- WHAT IS REQUIRED: Copy out each of the rows below, character for character.

- ENTRIES SUPPLIED:
........
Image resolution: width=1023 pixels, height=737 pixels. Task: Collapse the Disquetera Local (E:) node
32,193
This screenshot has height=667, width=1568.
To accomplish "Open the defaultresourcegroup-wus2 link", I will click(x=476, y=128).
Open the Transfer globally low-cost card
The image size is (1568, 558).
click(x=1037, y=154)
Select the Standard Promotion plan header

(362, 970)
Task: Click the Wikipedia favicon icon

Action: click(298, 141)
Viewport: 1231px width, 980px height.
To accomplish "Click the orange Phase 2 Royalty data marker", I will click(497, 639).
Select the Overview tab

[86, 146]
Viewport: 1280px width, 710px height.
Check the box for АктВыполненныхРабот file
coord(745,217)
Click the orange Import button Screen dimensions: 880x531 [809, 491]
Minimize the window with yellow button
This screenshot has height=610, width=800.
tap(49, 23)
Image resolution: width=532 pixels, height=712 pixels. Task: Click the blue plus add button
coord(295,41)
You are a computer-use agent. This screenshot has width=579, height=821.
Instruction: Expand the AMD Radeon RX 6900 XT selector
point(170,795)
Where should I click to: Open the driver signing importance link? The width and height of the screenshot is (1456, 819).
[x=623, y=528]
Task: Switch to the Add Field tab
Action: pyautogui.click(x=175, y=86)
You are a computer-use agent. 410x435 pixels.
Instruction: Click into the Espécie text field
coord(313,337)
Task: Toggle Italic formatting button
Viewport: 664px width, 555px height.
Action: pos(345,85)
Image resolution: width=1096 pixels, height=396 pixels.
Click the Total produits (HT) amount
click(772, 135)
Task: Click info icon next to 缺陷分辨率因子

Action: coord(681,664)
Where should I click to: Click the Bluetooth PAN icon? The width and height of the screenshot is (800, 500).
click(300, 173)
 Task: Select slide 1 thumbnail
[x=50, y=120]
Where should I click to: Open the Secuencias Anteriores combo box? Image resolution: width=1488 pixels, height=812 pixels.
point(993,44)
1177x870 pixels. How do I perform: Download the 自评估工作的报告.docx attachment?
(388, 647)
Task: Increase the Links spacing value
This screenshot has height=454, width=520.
........
- TASK RESULT:
Image resolution: width=1023 pixels, height=737 pixels. Task: Collapse the Disquetera Local (E:) node
32,193
This screenshot has height=667, width=1568.
To accomplish "Open the defaultresourcegroup-wus2 link", I will click(x=476, y=128).
Open the Transfer globally low-cost card
The image size is (1568, 558).
click(x=1037, y=154)
Select the Standard Promotion plan header

(362, 970)
Task: Click the Wikipedia favicon icon

Action: click(298, 141)
Viewport: 1231px width, 980px height.
To accomplish "Click the orange Phase 2 Royalty data marker", I will click(497, 639).
Select the Overview tab

[86, 146]
Viewport: 1280px width, 710px height.
Check the box for АктВыполненныхРабот file
coord(745,217)
Click the orange Import button Screen dimensions: 880x531 [809, 491]
Minimize the window with yellow button
This screenshot has height=610, width=800.
tap(49, 23)
Image resolution: width=532 pixels, height=712 pixels. Task: Click the blue plus add button
coord(295,41)
You are a computer-use agent. This screenshot has width=579, height=821.
Instruction: Expand the AMD Radeon RX 6900 XT selector
point(170,795)
Where should I click to: Open the driver signing importance link? The width and height of the screenshot is (1456, 819).
[x=623, y=528]
Task: Switch to the Add Field tab
Action: pyautogui.click(x=175, y=86)
You are a computer-use agent. 410x435 pixels.
Instruction: Click into the Espécie text field
coord(313,337)
Task: Toggle Italic formatting button
Viewport: 664px width, 555px height.
Action: pos(345,85)
Image resolution: width=1096 pixels, height=396 pixels.
Click the Total produits (HT) amount
click(772, 135)
Task: Click info icon next to 缺陷分辨率因子

Action: coord(681,664)
Where should I click to: Click the Bluetooth PAN icon? The width and height of the screenshot is (800, 500).
click(300, 173)
 Task: Select slide 1 thumbnail
[x=50, y=120]
Where should I click to: Open the Secuencias Anteriores combo box? Image resolution: width=1488 pixels, height=812 pixels.
point(993,44)
1177x870 pixels. How do I perform: Download the 自评估工作的报告.docx attachment?
(388, 647)
Task: Increase the Links spacing value
This screenshot has height=454, width=520.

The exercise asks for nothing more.